Most were smaller sedans in a variety of colors and shapes. The one thing they had in common, aside from the beating their paint had taken from the sun, was that every inch of them seemed to be coated with dust. The roofs, the windows, the hoods. The only exception was a white SUV—the wheels and lower half of the car were caked with grime, but the rest of it was otherwise clean. It hadn’t been there long.

“She said to meet her inside,” I said, unbuckling my seat belt. “We’ll start there.”

“Wait,” Chubs began, a note of panic underlying his tone. “Can’t we just…wait a few more minutes?”

“We can’t keep her waiting,” Jude said. “She’s probably worried sick.”

I met Vida’s gaze in the rearview mirror. “Why don’t you stay here and pack a bag of supplies,” I suggested, keeping my voice casual. “Vida and I will get the full picture from her. We’ll see what her plans are and if it’s safe for you guys to travel with us.”

“Okay,” Jude said, “I’ll meet you in there in a second!”

“Take your time,” I said, stepping over his long legs. “Think about what we’re going to need.”

“But Cate will probably have everything we need,” he protested. “And anyway, I want to see her. It feels like it’s been forever.”

Vida took her cue from me and unbuckled her seat belt.

I shut the door behind me, careful not to look at Liam’s face as I walked around the back of the car to meet Vida. There was a faint click as she checked the magazine of the gun in her hand.

“We don’t go inside unless we confirm we’re not going to walk into a wall of guns, capisce? In and out only long enough for you to do brain voodoo and see if the others are all right,” she said. “How long until Judith gets whiny and impatient and comes after us?”

“Ten minutes, max.” Maybe twelve if Liam distracted him.

We kept to the street’s shadows, weaving in and out of the cars. I hadn’t felt nervous until that very moment, when I thought I caught a flicker of light and movement in one of the restaurant’s windows. But Vida was gripping my arm, dragging me around the enormous garbage Dumpsters and their rotting, forgotten innards. The back door was propped open with a small rock. Vida wasted only one second to look at me, then ducked into the Dairy Queen’s dark kitchen.
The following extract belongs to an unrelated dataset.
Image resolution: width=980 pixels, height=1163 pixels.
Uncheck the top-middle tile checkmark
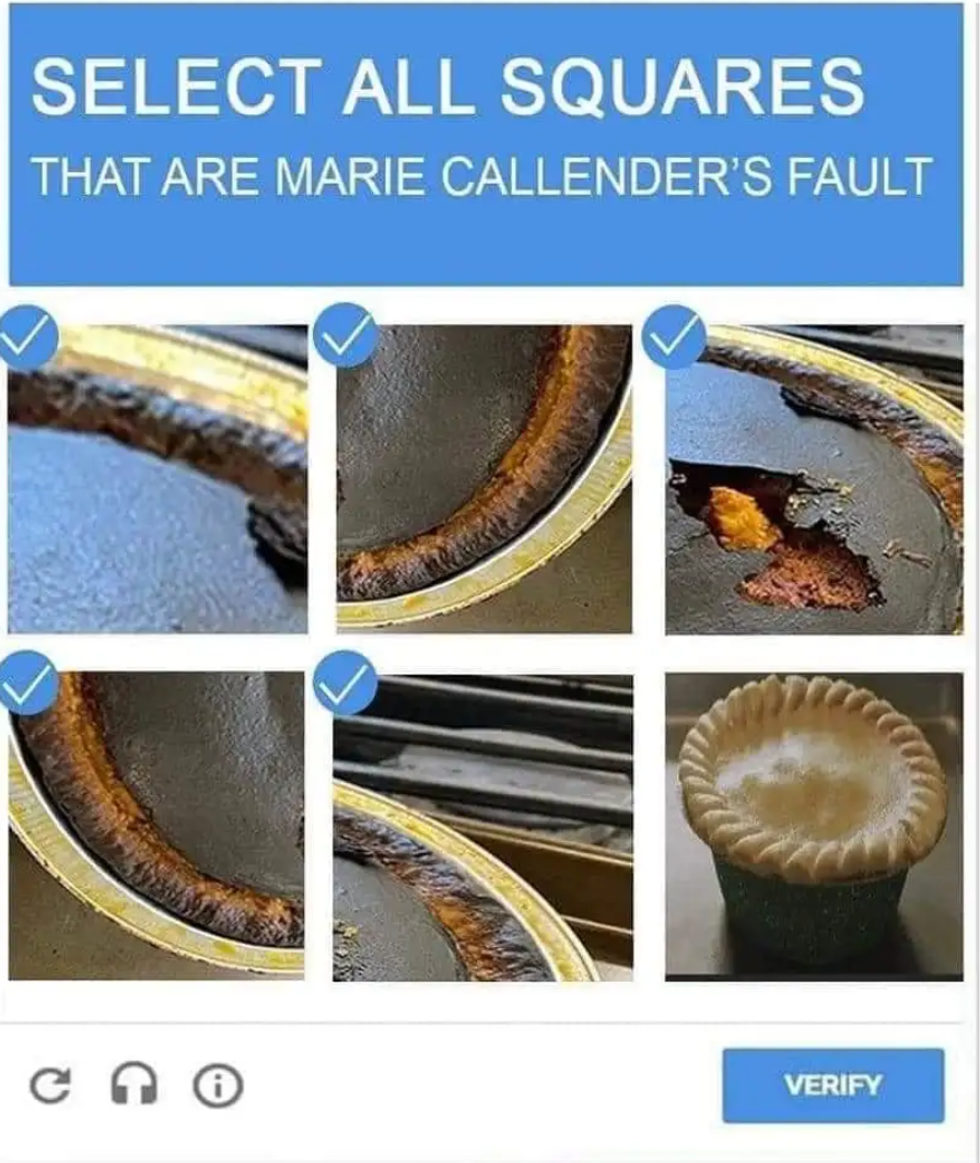click(344, 335)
The door slipped shut behind us, and I turned the lock as quietly as I could.

Vida’s reflection flashed in the stainless steel refrigerator on the other side of the room, and I turned to see her crouching, moving along the silver fryers and empty shelves. I met her at the door leading out to the service counter and dining room.
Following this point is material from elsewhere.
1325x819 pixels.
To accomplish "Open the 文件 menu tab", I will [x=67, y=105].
Switching the safety off my gun, I ducked low, moving along the front counter and the empty spaces where the ice-cream machines should have been. No—despite the lights, the faintly sweet smell still clinging to the air, this wasn’t an operating restaurant.

And the only soul alive in that dining room aside from us wasn’t Cate.

He was sitting in the one white plastic booth not in the line of sight of the large glass windows, idly flipping through an old ratty paperback of a book called The Collected Works of Friedrich Nietzsche. He wore khakis, and a gray sweater over a white button-down shirt with the sleeves of both neatly rolled up. The dark hair was slightly longer than I remembered; it fell into his eyes every time he leaned forward to turn the page. And still, the strangest part of this picture of Clancy Gray wasn’t the fact that he was here, in the desert, in a Dairy Queen under a faded sign advertising some kind of new waffle cone—it was the fact he was relaxed enough he had propped his feet up on the other side of the booth.

He knew I was there—he must have—but Clancy didn’t move as I came up behind him and pressed the barrel to the back of his head.